Show every line from the data below that includes "computer".

MATERIALS PROVIDED -
BEGIN

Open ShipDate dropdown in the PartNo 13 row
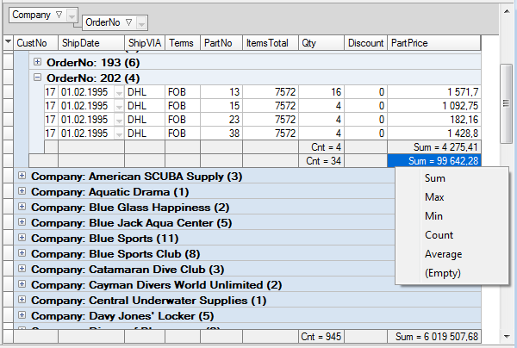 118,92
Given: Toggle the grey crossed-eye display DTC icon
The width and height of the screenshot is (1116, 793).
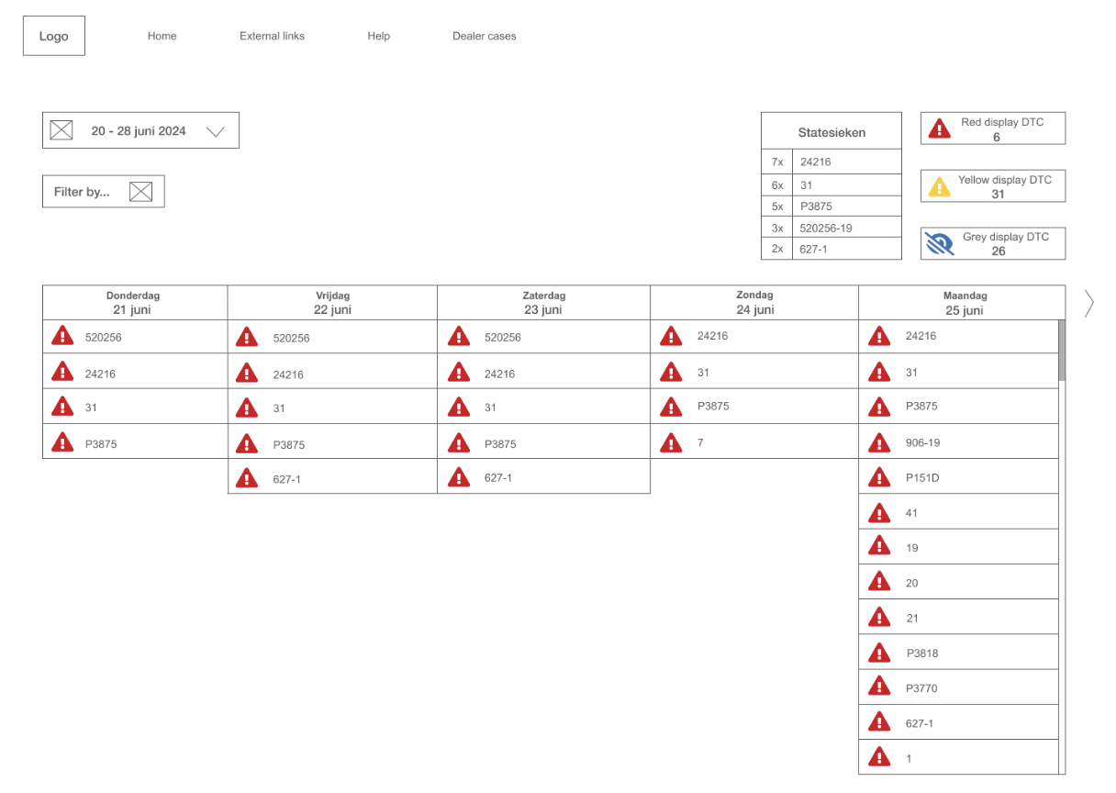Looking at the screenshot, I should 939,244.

END
BEGIN

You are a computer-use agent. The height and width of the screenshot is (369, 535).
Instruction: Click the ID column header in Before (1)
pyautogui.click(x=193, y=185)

END
BEGIN

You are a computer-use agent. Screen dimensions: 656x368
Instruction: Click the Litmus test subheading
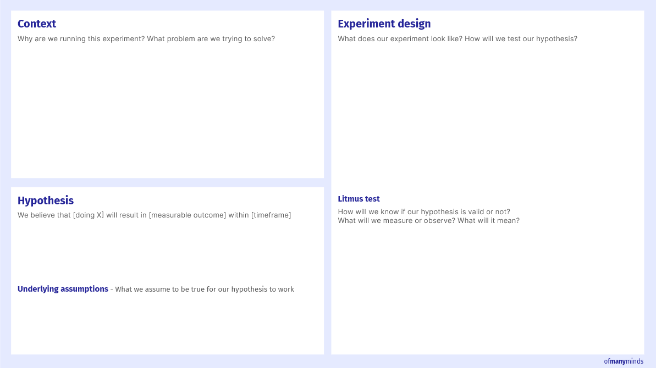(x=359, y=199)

END

ANSWER SECTION -
You are a computer-use agent. The height and width of the screenshot is (369, 535).
You are a computer-use agent. Screen dimensions: 656x368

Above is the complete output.